Texto proporcionado
____________

Decíame en cierta ocasión Edmundo de Goncourt, al correr de una cháchara acerca de sus rivales en la novela: «No sé cómo creen que Zola pinta la realidad. No conoce la sociedad, no conoce la vida, y mal la puede describir. Ha vivido siempre dentro de un baúl. El mejor documentado de todos, es Daudet».


No negaré que pudo influir en esta opinión del maestro el cariño al gentil ménage, como solía llamar a Daudet y su esposa; no obstante, hay mucho de exacto en su parecer. Daudet era un novelista más documentado, y por mejor procedimiento, que Zola.

Cuando conocí a Daudet, también en el desván de Goncourt, ocho o nueve años antes del   de su muerte, estaba ya tan decaído, que justificaba la frase sangrienta y repulsiva en que le compararon a «una rata muerta en el cesto de un trapero». Con todo, destrozado por la morfina, y por sufrimientos que la morfina y el cloral atenuaban, con la cara gris y sumida, la melena ya tocada de plomo -a poco que se animase charlando, volvía a parecer el «guapo rey sarraceno», el brillante meridional, no sólo en lo físico, sino en la chispeadora conversación. El aire de Edmundo de Goncourt era más aristocrático, su hablar más escogido, pero Daudet poseía ese encanto capcioso de las imaginaciones que todo lo enflorecen. Por estas cualidades, que son las mismas de sus libros, Daudet reconcilió con el naturalismo a buena parte del público; y, no obstante, nadie podrá decir que falsificase la vida; al hermosearla. Se contentó con transigir un poco, velar crudezas o mostrarlas al través del arte; elegir con tino, entre el haz de sus notas y apuntes. La amargura que cupiese en Daudet, había que buscarla en el fondo de la copa. En la superficie, las, doradas burbujas del champagne.

____________

Completa lo siguiente
1. Reproduce palabra por palabra el fragmento del texto sobre Daudet que empieza con las palabras que contienen "No negaré que" y termina con "procedimiento, que Zola.".
2. Indica si cada afirmación concuerda con el texto sobre Daudet, respondiendo sí o no y citando las palabras del texto que lo deciden: (a) Goncourt consideraba a Daudet el mejor documentado de sus rivales. (b) Daudet falsificó la vida al embellecerla. (c) El aire de Daudet era más aristocrático que el de Goncourt.
3. Según el texto sobre Daudet, ¿qué sustancias atenuaban sus sufrimientos?

Líneas de datos
____________

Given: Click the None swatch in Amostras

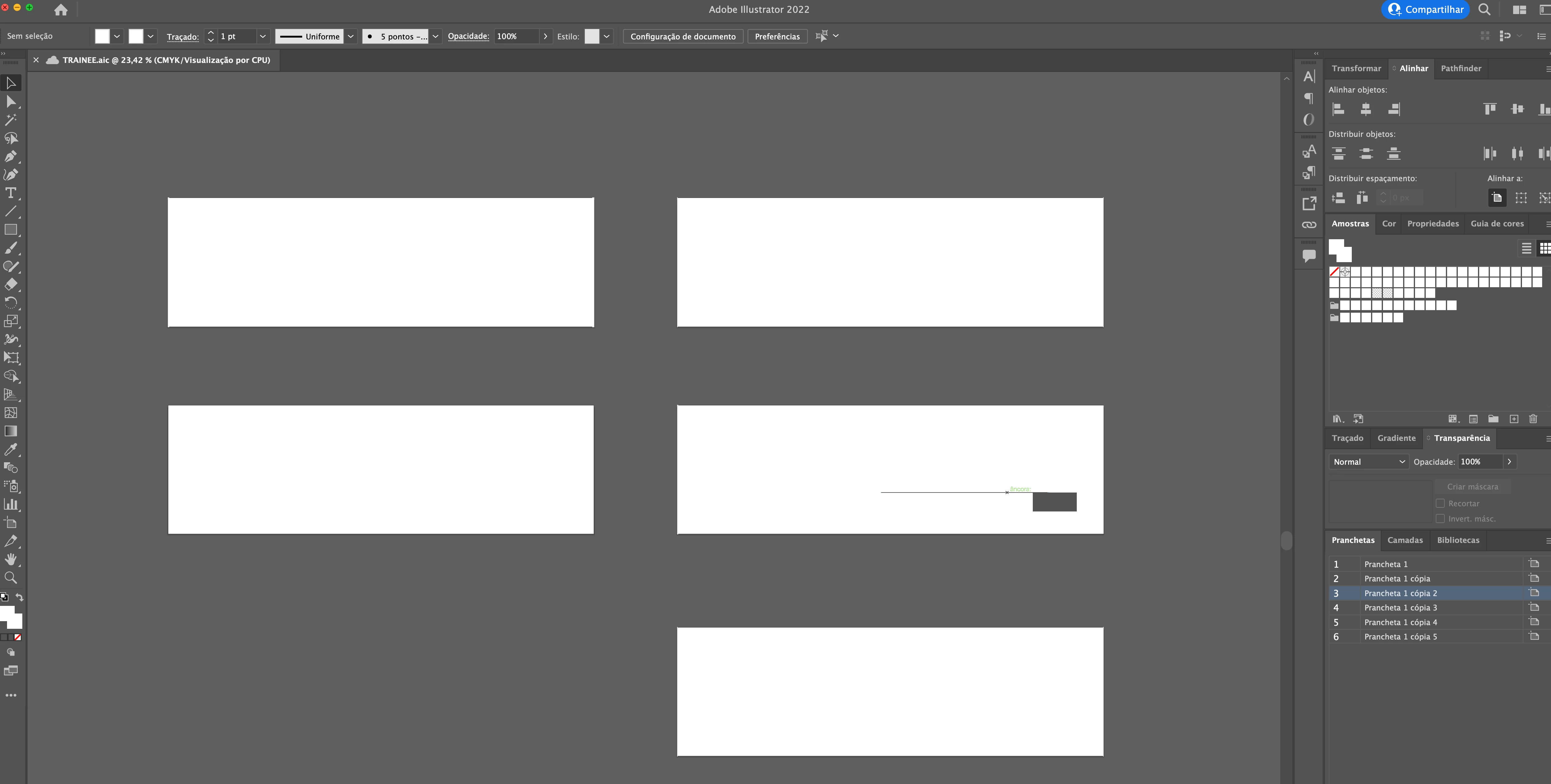Looking at the screenshot, I should click(1334, 272).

____________

Resultados esperados
1.
No negaré que pudo influir en esta opinión del maestro el cariño al gentil ménage, como solía llamar a Daudet y su esposa; no obstante, hay mucho de exacto en su parecer. Daudet era un novelista más documentado, y por mejor procedimiento, que Zola.

2.
(a) Sí: «El mejor documentado de todos, es Daudet».
(b) No: «nadie podrá decir que falsificase la vida».
(c) No: «El aire de Edmundo de Goncourt era más aristocrático».

3. La morfina y el cloral.